● **Entries provided**:
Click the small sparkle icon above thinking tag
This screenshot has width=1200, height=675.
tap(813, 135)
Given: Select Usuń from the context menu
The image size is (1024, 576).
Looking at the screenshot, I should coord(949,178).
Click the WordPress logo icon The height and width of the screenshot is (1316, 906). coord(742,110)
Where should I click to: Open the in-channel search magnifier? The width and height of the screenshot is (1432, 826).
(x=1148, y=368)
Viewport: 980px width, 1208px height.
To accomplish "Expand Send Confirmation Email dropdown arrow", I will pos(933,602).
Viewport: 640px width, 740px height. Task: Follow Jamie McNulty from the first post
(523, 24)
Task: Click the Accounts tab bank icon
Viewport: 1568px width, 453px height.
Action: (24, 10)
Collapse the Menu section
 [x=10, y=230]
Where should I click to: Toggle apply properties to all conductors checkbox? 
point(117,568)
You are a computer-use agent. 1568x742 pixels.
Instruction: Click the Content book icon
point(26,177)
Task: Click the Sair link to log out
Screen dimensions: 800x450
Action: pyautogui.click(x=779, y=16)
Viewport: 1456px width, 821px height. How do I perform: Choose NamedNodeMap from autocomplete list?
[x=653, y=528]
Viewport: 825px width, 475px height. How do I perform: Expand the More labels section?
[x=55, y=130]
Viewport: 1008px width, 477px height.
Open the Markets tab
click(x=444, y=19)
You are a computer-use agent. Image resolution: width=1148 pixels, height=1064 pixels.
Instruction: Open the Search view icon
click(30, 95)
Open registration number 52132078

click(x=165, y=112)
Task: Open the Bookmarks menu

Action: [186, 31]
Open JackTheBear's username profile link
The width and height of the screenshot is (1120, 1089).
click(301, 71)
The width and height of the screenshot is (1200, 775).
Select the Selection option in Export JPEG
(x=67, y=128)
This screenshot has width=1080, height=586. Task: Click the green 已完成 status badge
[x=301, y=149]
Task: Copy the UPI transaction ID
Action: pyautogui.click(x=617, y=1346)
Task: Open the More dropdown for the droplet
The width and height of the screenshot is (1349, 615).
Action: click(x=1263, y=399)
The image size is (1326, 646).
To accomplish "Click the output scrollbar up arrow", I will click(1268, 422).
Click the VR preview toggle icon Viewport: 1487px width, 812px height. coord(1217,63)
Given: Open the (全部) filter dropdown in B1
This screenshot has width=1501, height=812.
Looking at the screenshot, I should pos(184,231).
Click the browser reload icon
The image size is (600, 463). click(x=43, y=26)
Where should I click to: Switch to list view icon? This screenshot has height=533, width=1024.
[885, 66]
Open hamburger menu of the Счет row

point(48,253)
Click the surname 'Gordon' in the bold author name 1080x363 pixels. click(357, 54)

● **Work instructions**:
Update the items above by replacing every occurrence of "Viewport" with "Window", leaving all other text unchanged.

● **Result below**:
Click the small sparkle icon above thinking tag
This screenshot has width=1200, height=675.
tap(813, 135)
Given: Select Usuń from the context menu
The image size is (1024, 576).
Looking at the screenshot, I should coord(949,178).
Click the WordPress logo icon The height and width of the screenshot is (1316, 906). coord(742,110)
Where should I click to: Open the in-channel search magnifier? The width and height of the screenshot is (1432, 826).
(x=1148, y=368)
Window: 980px width, 1208px height.
To accomplish "Expand Send Confirmation Email dropdown arrow", I will pos(933,602).
Window: 640px width, 740px height. Task: Follow Jamie McNulty from the first post
(523, 24)
Task: Click the Accounts tab bank icon
Window: 1568px width, 453px height.
Action: (24, 10)
Collapse the Menu section
 [x=10, y=230]
Where should I click to: Toggle apply properties to all conductors checkbox? 
point(117,568)
You are a computer-use agent. 1568x742 pixels.
Instruction: Click the Content book icon
point(26,177)
Task: Click the Sair link to log out
Screen dimensions: 800x450
Action: pyautogui.click(x=779, y=16)
Window: 1456px width, 821px height. How do I perform: Choose NamedNodeMap from autocomplete list?
[x=653, y=528]
Window: 825px width, 475px height. How do I perform: Expand the More labels section?
[x=55, y=130]
Window: 1008px width, 477px height.
Open the Markets tab
click(x=444, y=19)
You are a computer-use agent. Image resolution: width=1148 pixels, height=1064 pixels.
Instruction: Open the Search view icon
click(30, 95)
Open registration number 52132078

click(x=165, y=112)
Task: Open the Bookmarks menu

Action: [186, 31]
Open JackTheBear's username profile link
The width and height of the screenshot is (1120, 1089).
click(301, 71)
The width and height of the screenshot is (1200, 775).
Select the Selection option in Export JPEG
(x=67, y=128)
This screenshot has width=1080, height=586. Task: Click the green 已完成 status badge
[x=301, y=149]
Task: Copy the UPI transaction ID
Action: pyautogui.click(x=617, y=1346)
Task: Open the More dropdown for the droplet
The width and height of the screenshot is (1349, 615).
Action: click(x=1263, y=399)
The image size is (1326, 646).
To accomplish "Click the output scrollbar up arrow", I will click(1268, 422).
Click the VR preview toggle icon Window: 1487px width, 812px height. coord(1217,63)
Given: Open the (全部) filter dropdown in B1
This screenshot has width=1501, height=812.
Looking at the screenshot, I should pos(184,231).
Click the browser reload icon
The image size is (600, 463). click(x=43, y=26)
Where should I click to: Switch to list view icon? This screenshot has height=533, width=1024.
[885, 66]
Open hamburger menu of the Счет row

point(48,253)
Click the surname 'Gordon' in the bold author name 1080x363 pixels. click(357, 54)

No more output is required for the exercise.